— Text provided —
<<<<

Nikkei 225 stalls below 40,000 as triangle compression nears breakout trigger

The Nikkei 225 ended the July 18 session nearly flat at 39,819, slipping 0.02% as traders weighed geopolitical risk and policy expectations heading into a potentially pivotal weekend. The index remained confined within a narrowing symmetrical triangle on the 4-hour chart, continuing a consolidation phase just below the psychological 40,000 level.
Highlights
- Nikkei 225 closes at 39,819, locked in symmetrical triangle ahead of Upper House election
- June trade data disappoints, weighing on sentiment amid U.S. tariff uncertainty
- Tech losses deepen but BoJ rate hold hopes offer near-term support
This pattern, developing since late June, points to an imminent breakout once price moves beyond compression limits. Despite Thursday’s high marking a two-week peak, price once again failed to sustain momentum above 40,000. The session closed near the triangle midpoint, indicating indecision among bulls and bears.
Nikkei 225 index forecast (Source: TradingView)
Yet, broader structure remains bullish. The index continues to trade above the 20 EMA at 39,684 and 50 EMA at 39,312, both sloping upward. The 100 and 200 EMAs near 38,655 and 38,138 provide deeper support. A breakout above the triangle's upper boundary at 40,540 would likely signal a renewed push toward 41,200 and potentially 41,800. On the downside, failure to hold above 39,300 could shift sentiment bearish, bringing the 100 EMA into view.

>>>>

— Objective A —
Reproduce the Nikkei 225 market report in full, word for word.

— Data for this task —
<<<<

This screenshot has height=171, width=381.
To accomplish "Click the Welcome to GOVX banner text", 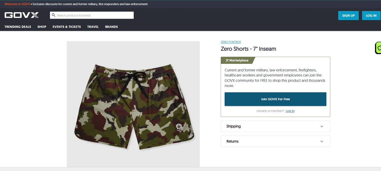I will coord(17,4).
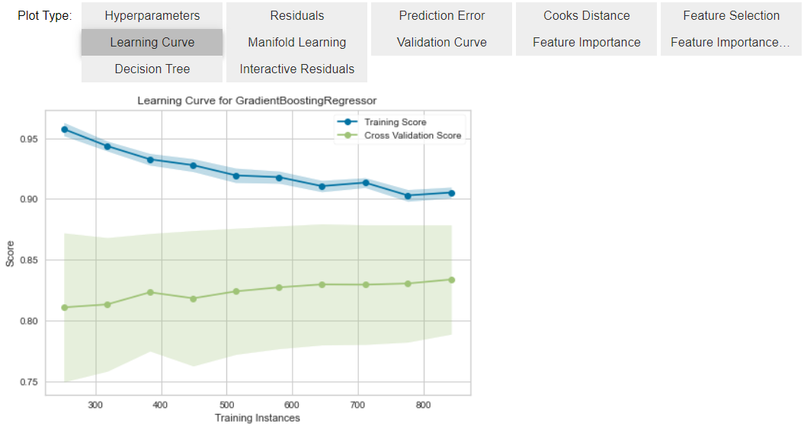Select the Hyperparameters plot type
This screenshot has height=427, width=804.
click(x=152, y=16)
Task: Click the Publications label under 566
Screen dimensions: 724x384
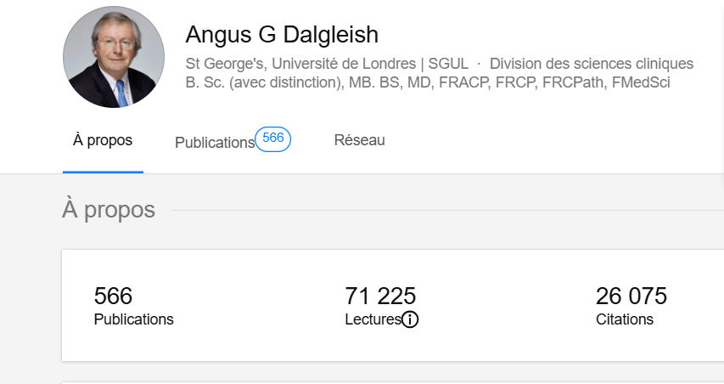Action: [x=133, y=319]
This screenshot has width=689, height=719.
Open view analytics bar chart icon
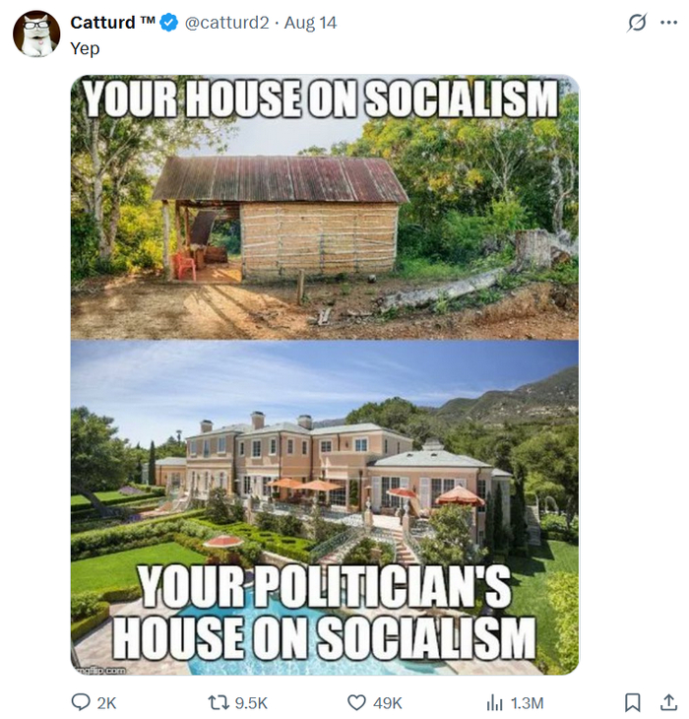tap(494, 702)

>>>>
<<<<

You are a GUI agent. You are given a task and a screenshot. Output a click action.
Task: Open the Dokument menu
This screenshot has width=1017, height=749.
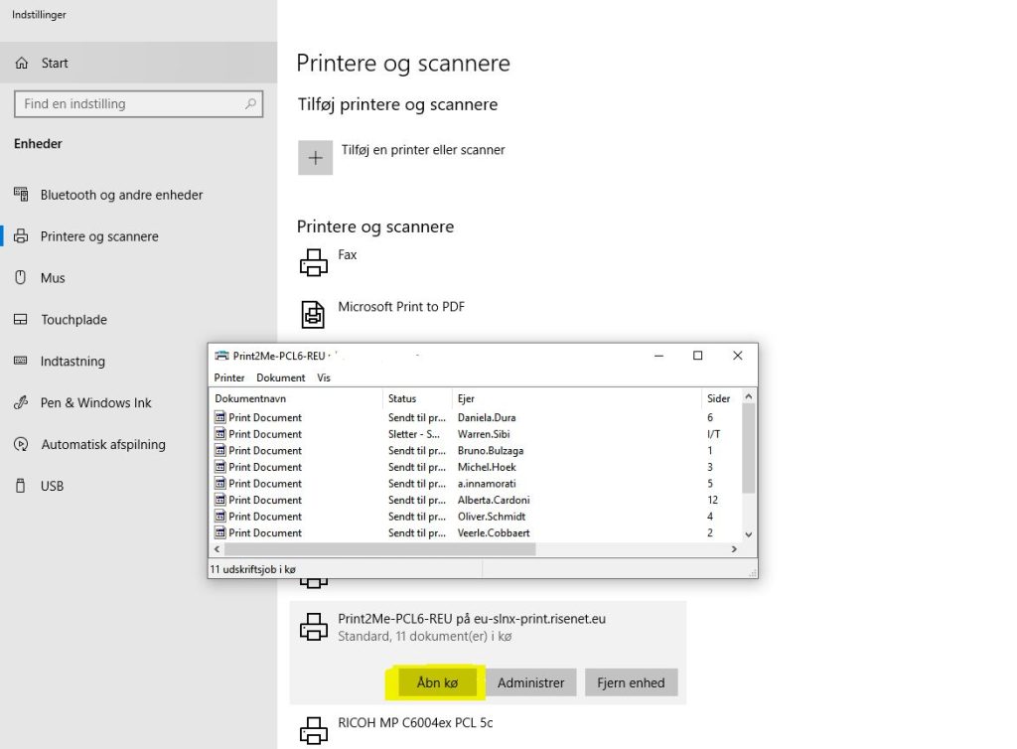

>>>>
<<<<

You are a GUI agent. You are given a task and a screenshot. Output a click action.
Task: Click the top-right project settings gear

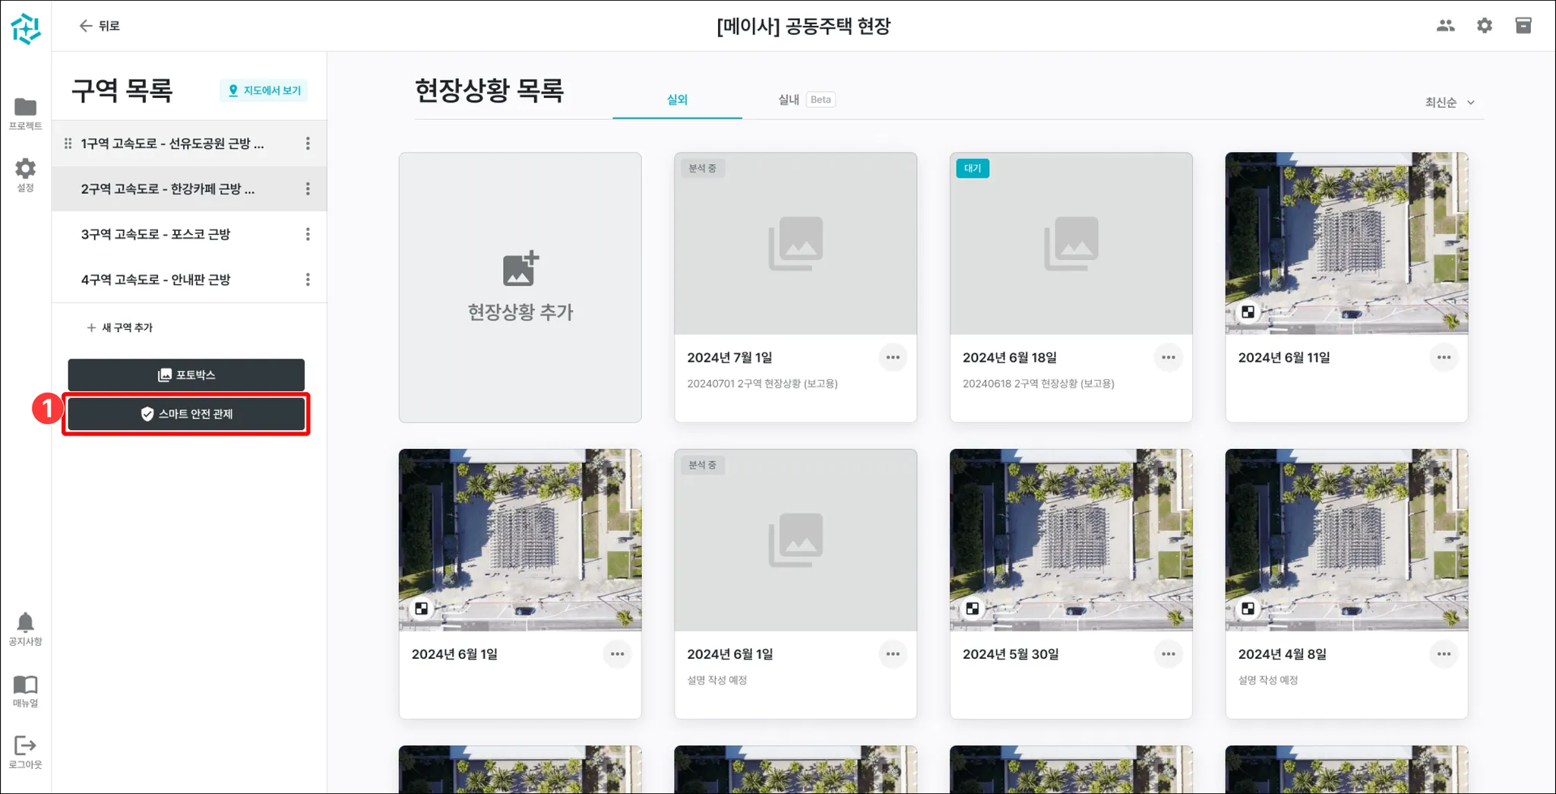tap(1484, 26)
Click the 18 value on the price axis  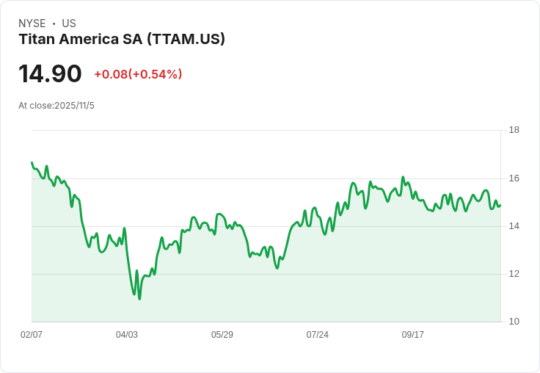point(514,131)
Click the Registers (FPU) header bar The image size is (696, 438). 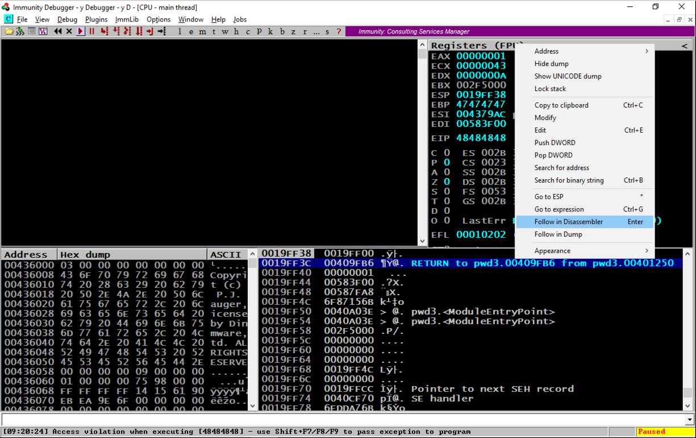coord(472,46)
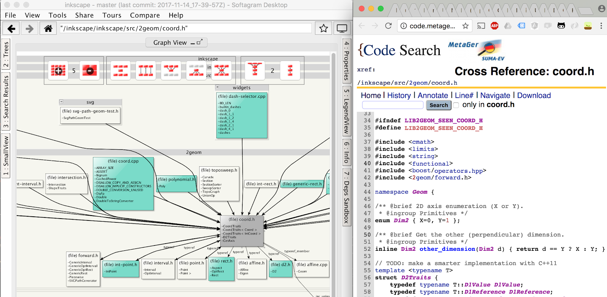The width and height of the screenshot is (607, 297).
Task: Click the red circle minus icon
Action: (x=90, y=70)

>>>>

— Objective B —
Rewrite the rows from the line with "Task: Click the Publications label under 566" up to and including the line with "tap(494, 702)", keeping the requests, and shift every coordinate in the answers by adding 83 to it. Give only those rows, and leave out the pictures.

— Worked answer A —
Nikkei 225 stalls below 40,000 as triangle compression nears breakout trigger

The Nikkei 225 ended the July 18 session nearly flat at 39,819, slipping 0.02% as traders weighed geopolitical risk and policy expectations heading into a potentially pivotal weekend. The index remained confined within a narrowing symmetrical triangle on the 4-hour chart, continuing a consolidation phase just below the psychological 40,000 level.
Highlights
- Nikkei 225 closes at 39,819, locked in symmetrical triangle ahead of Upper House election
- June trade data disappoints, weighing on sentiment amid U.S. tariff uncertainty
- Tech losses deepen but BoJ rate hold hopes offer near-term support
This pattern, developing since late June, points to an imminent breakout once price moves beyond compression limits. Despite Thursday’s high marking a two-week peak, price once again failed to sustain momentum above 40,000. The session closed near the triangle midpoint, indicating indecision among bulls and bears.
Nikkei 225 index forecast (Source: TradingView)
Yet, broader structure remains bullish. The index continues to trade above the 20 EMA at 39,684 and 50 EMA at 39,312, both sloping upward. The 100 and 200 EMAs near 38,655 and 38,138 provide deeper support. A breakout above the triangle's upper boundary at 40,540 would likely signal a renewed push toward 41,200 and potentially 41,800. On the downside, failure to hold above 39,300 could shift sentiment bearish, bringing the 100 EMA into view.

— Worked answer B —
Task: Click the Publications label under 566
Screen dimensions: 724x384
Action: [x=216, y=402]
This screenshot has width=689, height=719.
Open view analytics bar chart icon
tap(577, 785)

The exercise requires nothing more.